Monday, November 09, 2009

Granada (and I'm not talking about pomegranates)

Truth be told, I had reservations about Granada, written by Avi Glickstein, when I read it involved such characters as a bear vomiting coins and a princess hatched from a grapefruit. Though I try to be open-minded and support all theater, I prefer linear and realistic story-telling. Luckily, the play proved to be a chance to learn more about Sephardic tradition, a history that I should probably know more about (I'm Ashkenazi), with its use of Ladino (the Sephardic language) music and Sephardic folklore.

Granada, presented by Polybe & Seats, is currently playing at Access Theater Gallery through November 22. It's a great space with huge windows, and director Jessica Brater uses the entirety of the large stage to her advantage.
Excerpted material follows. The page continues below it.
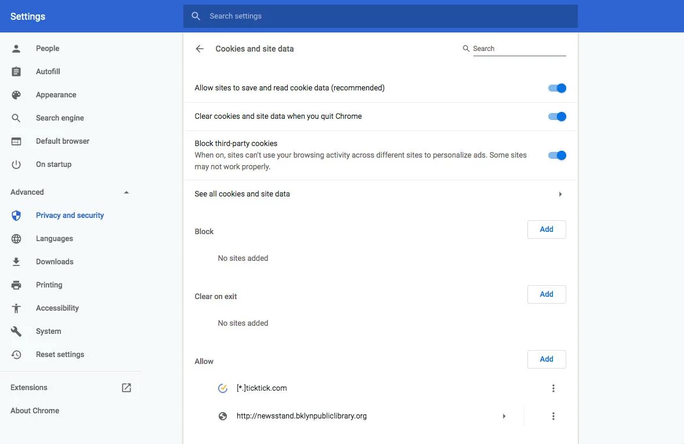Open the three-dot menu for ticktick.com
The width and height of the screenshot is (684, 444).
pos(553,388)
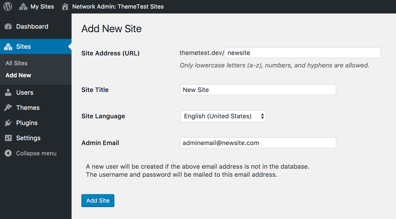Select the Admin Email input field

click(258, 143)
The main story takes place in 1992, as the King of Spain (Ari Vigoda, who try as he might, cannot seem to master the Spanish accent) officially invites the Jews back to Spain after their expulsion in 1492. A young Egyptian woman (Sarah Sakaan) claiming to be the resurrection of Jewish philosopher Maimonides tells the Prince of Spain that she wants an apology from the King to the Jewish people within 20 days, or he will die. He runs away with his aide-de-camp, Djoha (Indika Senanayake), and the story takes a more mystical turn. There is another plot about a tourist (Elaine O'Brien) backpacking through Madrid who she receives a letter asking for help and is determined to find out who it came from. Senanayake is the standout in the cast acing her multiple characters, most notably the put-upon Djoha.

Some scenes, such as when the woman is explaining how Maimonides came to be resurrected, can be a little heavy, but there are several distinctive elements that quicken the pace and lighten the tone. These include Peiyi Wong's puppetry in the form of two pairs of enlarged hands and several whimsical cutaways, such as a very funny cooking show, "Ritual Recipes With Goat" (O'Brien is hilarious as the goat).